On March 15, U.S. forces launched attacks against the Houthis with at least 40 air strikes carried out across Yemen. These have continued daily. The Pentagon recently announced that the USS Harry S. Truman and its carrier strike group would remain in the Middle East for an additional month, while Carrier Strike Group One, with its flagship USS Carl Vinson, arrives in Central Command’s area of operations. This means the U.S. will have two carrier groups in the region for a period.

At the same time, U.S. forces in Africa Command have been attacking targets in Somalia since the beginning of February to degrade Islamic State-Somalia Province, mainly in the Golis Mountains in Puntland, a semi-autonomous area in northern Somalia.

There are several factors at work. As Cruz identified, the strikes against the Houthis are intended to reduce the threat to commercial shipping through the Red Sea and the Suez Canal which began in late 2023 after the Houthis started their attacks, ostensibly in solidarity with Hamas and Hezbollah against Israel. The Houthis are one of the armed proxy groups of Iran, and Trump made it clear earlier in March on Truth Social that “every shot fired by the Houthis will be looked upon from this point forward, as being a shot fired from the weapons and leadership of IRAN.”

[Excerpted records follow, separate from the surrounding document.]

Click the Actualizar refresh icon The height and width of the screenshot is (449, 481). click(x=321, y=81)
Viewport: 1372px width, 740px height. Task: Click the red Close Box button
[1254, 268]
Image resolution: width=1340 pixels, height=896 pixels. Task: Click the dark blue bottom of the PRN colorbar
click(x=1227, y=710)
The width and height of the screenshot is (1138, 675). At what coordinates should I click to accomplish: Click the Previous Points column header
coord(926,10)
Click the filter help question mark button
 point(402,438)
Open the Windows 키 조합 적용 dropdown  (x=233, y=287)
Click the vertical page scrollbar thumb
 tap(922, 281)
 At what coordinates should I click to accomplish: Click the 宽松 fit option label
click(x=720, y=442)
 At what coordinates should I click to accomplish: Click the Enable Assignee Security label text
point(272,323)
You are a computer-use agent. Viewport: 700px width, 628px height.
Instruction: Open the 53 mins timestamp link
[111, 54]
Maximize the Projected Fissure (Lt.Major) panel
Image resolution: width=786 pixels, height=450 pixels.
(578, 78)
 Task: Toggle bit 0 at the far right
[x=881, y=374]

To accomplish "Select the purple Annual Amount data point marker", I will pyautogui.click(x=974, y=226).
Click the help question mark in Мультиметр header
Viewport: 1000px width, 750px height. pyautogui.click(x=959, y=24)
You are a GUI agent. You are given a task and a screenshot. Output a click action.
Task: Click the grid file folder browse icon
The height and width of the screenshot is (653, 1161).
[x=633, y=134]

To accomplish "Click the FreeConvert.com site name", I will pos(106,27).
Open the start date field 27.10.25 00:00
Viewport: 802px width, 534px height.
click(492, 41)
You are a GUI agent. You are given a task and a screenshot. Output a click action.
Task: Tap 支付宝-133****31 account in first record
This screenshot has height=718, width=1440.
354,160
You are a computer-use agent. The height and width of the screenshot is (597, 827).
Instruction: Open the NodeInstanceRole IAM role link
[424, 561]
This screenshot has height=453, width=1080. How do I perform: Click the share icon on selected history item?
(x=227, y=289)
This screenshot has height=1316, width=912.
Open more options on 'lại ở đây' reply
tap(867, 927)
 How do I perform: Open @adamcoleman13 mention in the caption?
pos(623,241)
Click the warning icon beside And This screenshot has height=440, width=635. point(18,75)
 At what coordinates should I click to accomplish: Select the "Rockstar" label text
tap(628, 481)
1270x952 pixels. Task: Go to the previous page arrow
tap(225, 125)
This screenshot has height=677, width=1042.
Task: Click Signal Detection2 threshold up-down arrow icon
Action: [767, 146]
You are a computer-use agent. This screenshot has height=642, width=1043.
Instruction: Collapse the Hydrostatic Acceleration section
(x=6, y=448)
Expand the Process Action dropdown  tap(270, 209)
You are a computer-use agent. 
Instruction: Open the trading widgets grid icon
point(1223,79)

At the same time, the threat from Islamic State in Somalia, while it is not sponsored by Iran, is part of a regional threat to U.S. interests and to global commerce. If America seeks to use its military power to face these challenges, it needs a coherent regional strategy that encompasses the Arabian Peninsula, the Red Sea and the Horn of Africa.

There have been suggestions that Trump might recognize Somaliland as an independent state, a policy I proposed the U.S. explore over a year ago. This would be a major change of direction, but Somalia continues to be a fragile, only semi-functional polity.

Devising and executing an overarching strategy to diminish the threat of terrorism, curtail Iranian influence and avoid letting China establish its dominance by default would be enormously demanding. Saudi Arabia first intervened in the civil war in Yemen in 2015 and, after a huge expenditure of effort and resources, has little to show for it save a badly tarnished reputation.

The recent dismissals of the chairman of the Joint Chiefs of Staff, the chief of Naval Operations and the vice chief of staff of the Air Force have created turbulence within the Pentagon, and the reckless abolition of the Office of Net Assessment will not make planning any easier. Nevertheless, there is a significant strategic prize here for Trump — if he can apply the focus, discipline and consistency necessary to take it.

Eliot Wilson is a freelance writer on politics and international affairs and the co-founder of Pivot Point Group. He was senior official in the U.K. House of Commons from 2005 to 2016, including serving as a clerk of the Defence Committee and secretary of the U.K. delegation to the NATO Parliamentary Assembly.